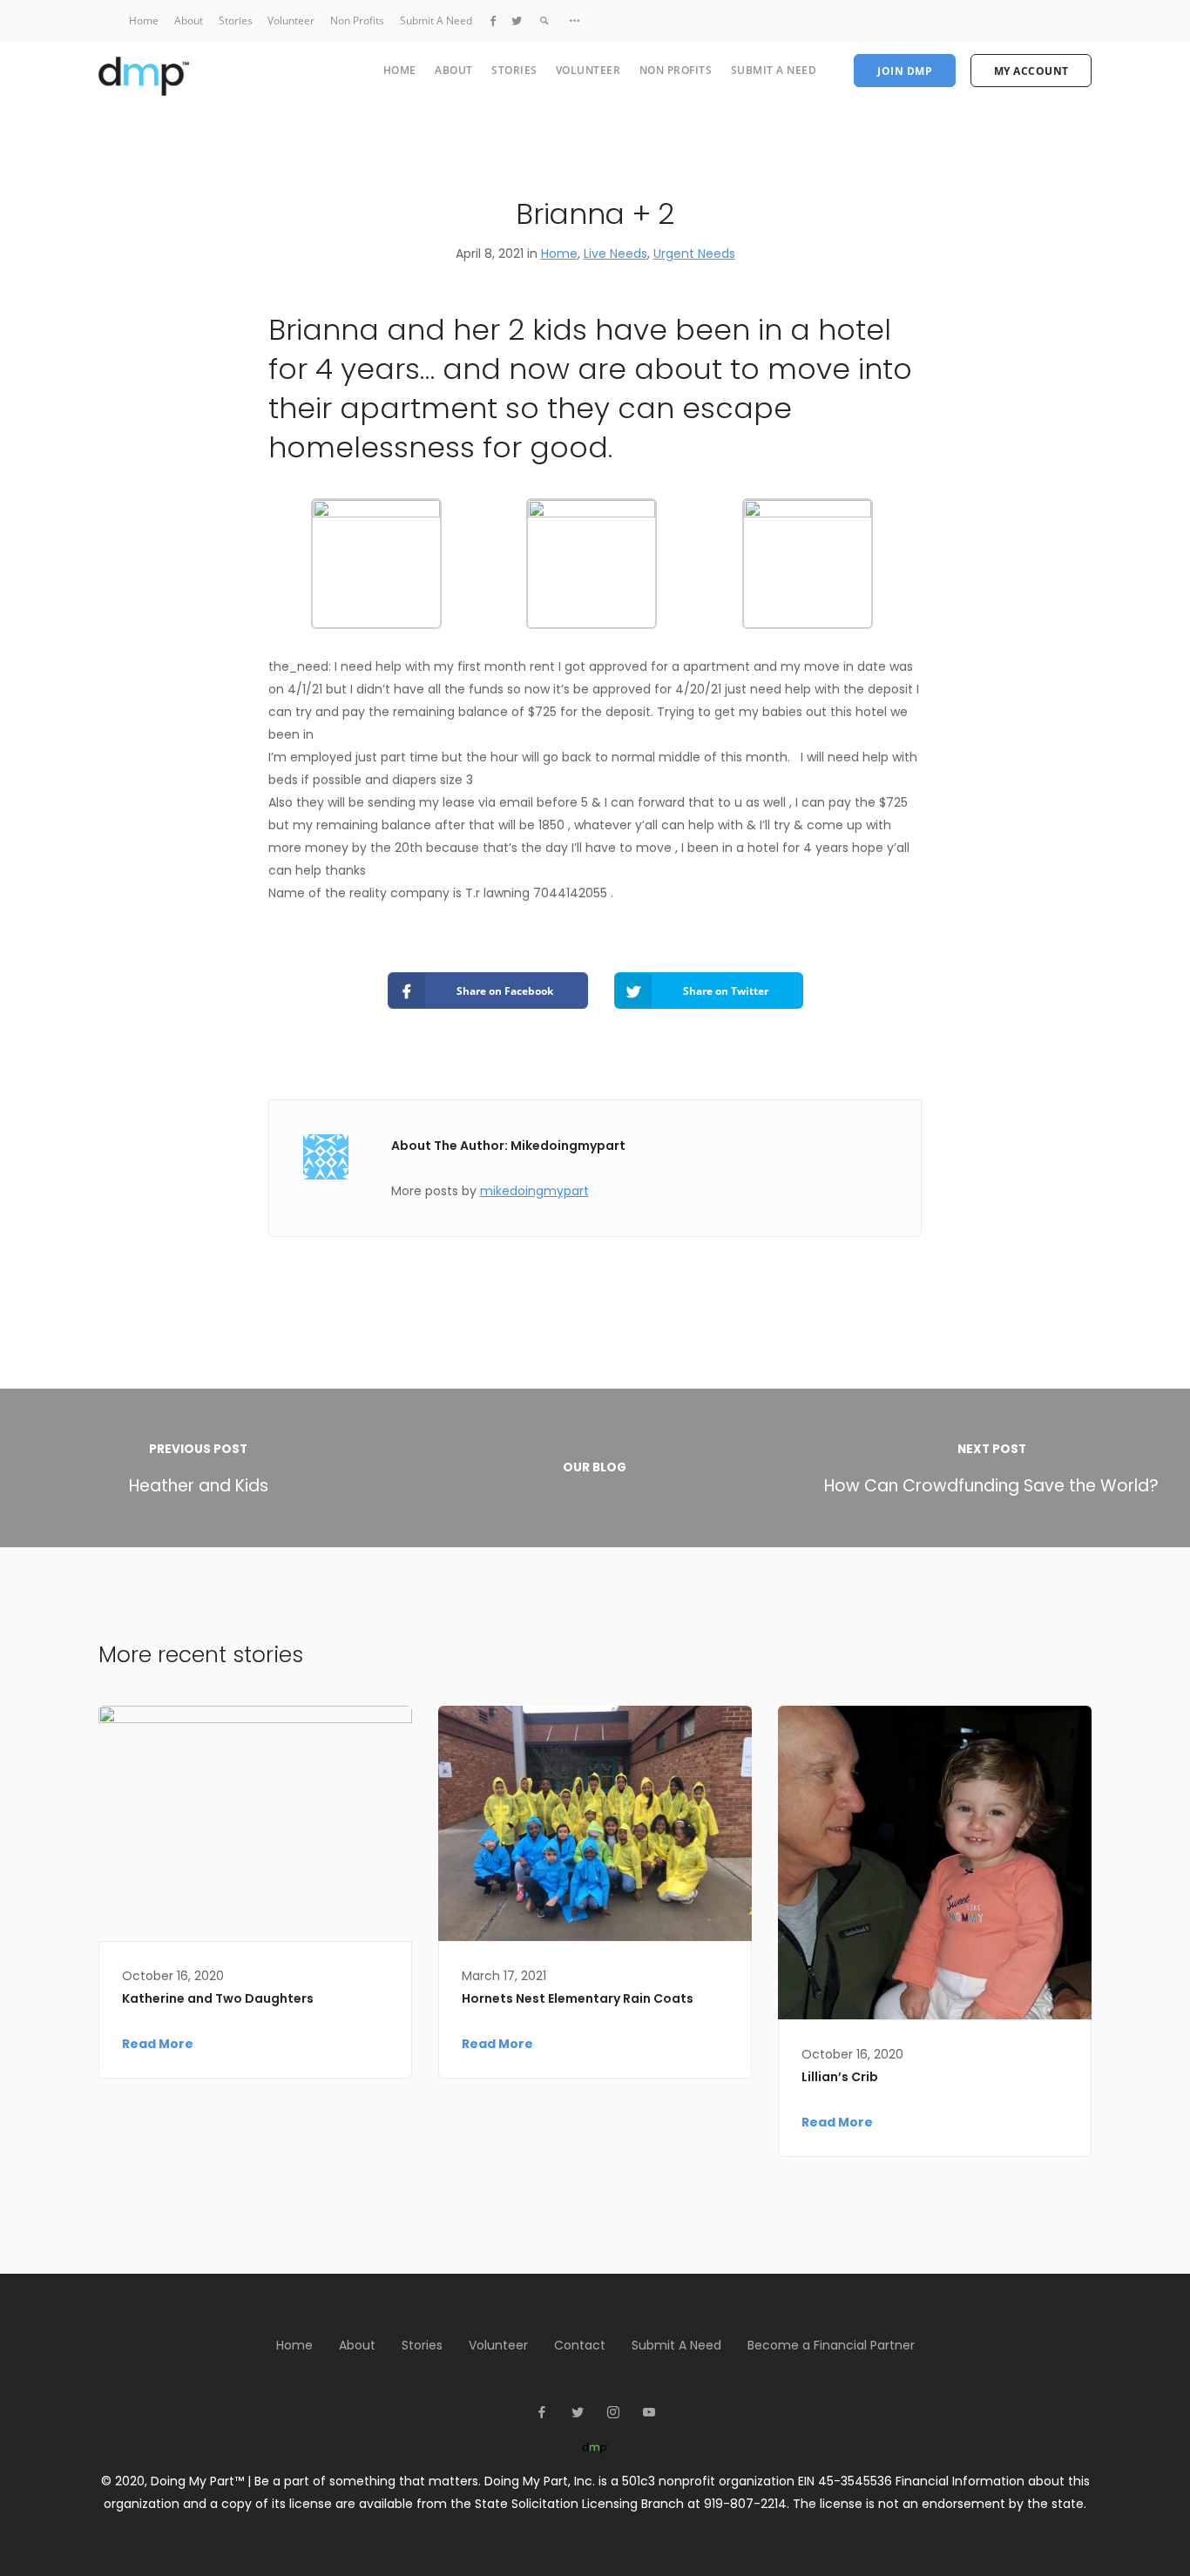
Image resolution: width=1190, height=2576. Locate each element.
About (188, 20)
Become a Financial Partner (831, 2345)
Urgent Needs (694, 253)
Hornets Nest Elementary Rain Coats (577, 1998)
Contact (579, 2345)
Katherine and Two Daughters (218, 1998)
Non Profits (357, 20)
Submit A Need (436, 20)
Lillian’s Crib (839, 2077)
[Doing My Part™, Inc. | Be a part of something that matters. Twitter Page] (516, 20)
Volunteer (290, 20)
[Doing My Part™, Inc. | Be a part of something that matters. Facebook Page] (493, 20)
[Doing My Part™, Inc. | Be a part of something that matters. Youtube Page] (648, 2413)
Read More (157, 2043)
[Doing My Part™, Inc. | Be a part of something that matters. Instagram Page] (612, 2413)
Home (144, 20)
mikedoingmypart (534, 1191)
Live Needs (615, 253)
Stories (236, 20)
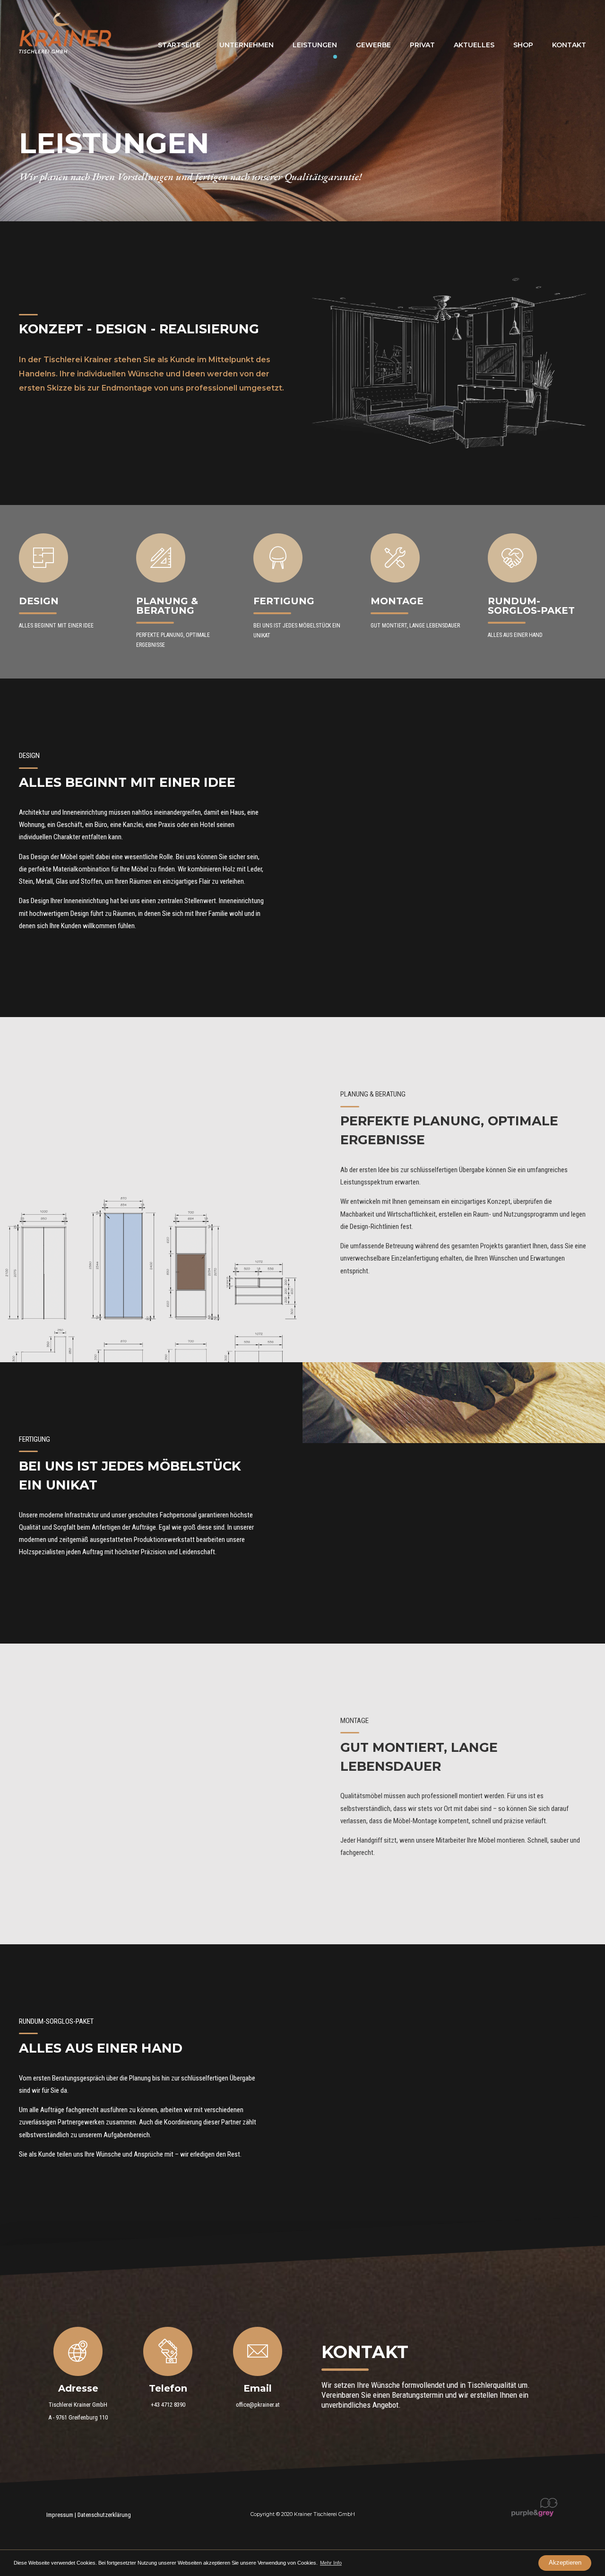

Problem to work on: Give back exactly the lines from the line with "Katherine and Two Daughters (218, 1998)" through the end of the material above, and omit every picture.

Answer below:
Katherine and Two Daughters (218, 1998)
Non Profits (357, 20)
Submit A Need (436, 20)
Lillian’s Crib (839, 2077)
[Doing My Part™, Inc. | Be a part of something that matters. Twitter Page] (516, 20)
Volunteer (290, 20)
[Doing My Part™, Inc. | Be a part of something that matters. Facebook Page] (493, 20)
[Doing My Part™, Inc. | Be a part of something that matters. Youtube Page] (648, 2413)
Read More (157, 2043)
[Doing My Part™, Inc. | Be a part of something that matters. Instagram Page] (612, 2413)
Home (144, 20)
mikedoingmypart (534, 1191)
Live Needs (615, 253)
Stories (236, 20)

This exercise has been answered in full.